Sore Eyes” is both the most surprising and fully-realised track on “Deep in the Iris”. The album’s highlight, it surrenders completely to what’s been hinted at throughout and is a relentless, synth-pop stomper that demonstrates just how far the collective writing ability of the band has come. Built around a gloriously melodic, fantastically plain-speaking chorus about internet porn obsessions and the grubbiness experienced following hours of screen fixation, ‘Watched some porn and surfed until my eyes got sore again, and now I’m feeling gross and choked like everything I don’t want to be a part of. The girls with balloons and the men with batons, shoving it hard, two people being porn stars’

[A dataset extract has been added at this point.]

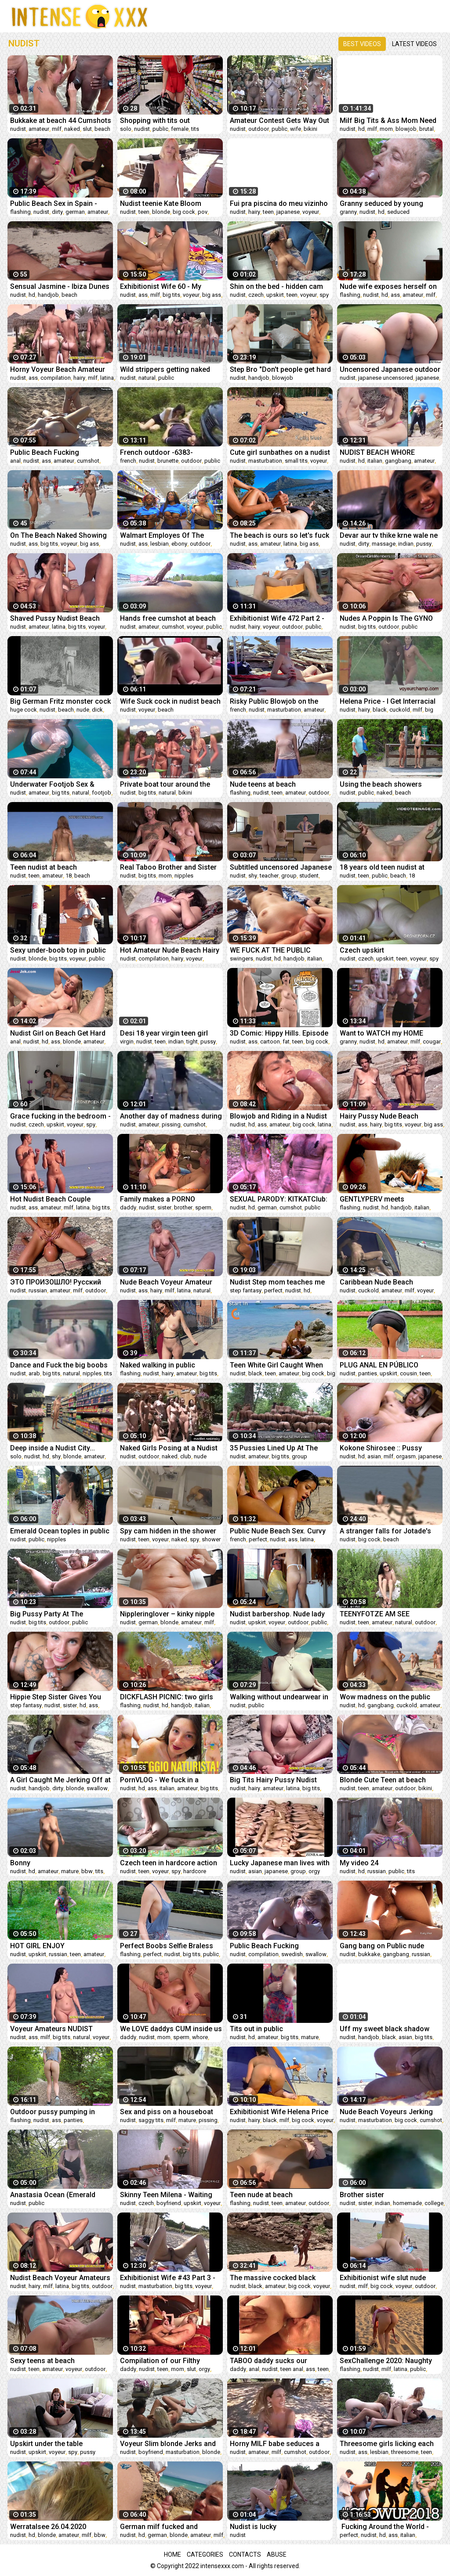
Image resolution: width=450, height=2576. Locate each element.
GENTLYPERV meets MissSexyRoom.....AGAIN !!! (383, 1199)
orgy (314, 1871)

From “Miniskirt” to the album closer “Warm like Summer”, with its euphoric, ever-escalating middle-eight meshed between drum and bass and ever-soothing piano, the band are on a skilfully orchestrated home run. “Getting Tired” has an assured but downtrodden attitude that could be early Liz Phair with pop-art aspirations and “Bunny Rose“, with its fizzing electro glitches and naggingly catchy chorus of ‘what’s so bad with being alone? I don’t want to aimlessly throw my love around like it’s nothing’, is both rare and thoughtful in its sentiment. With “Deep in the Iris” Braids have made an album that is smart and immediate with messages and observations that are uncommon in what is essentially a brilliantly written indie-pop record; it’s one of the best around at the moment.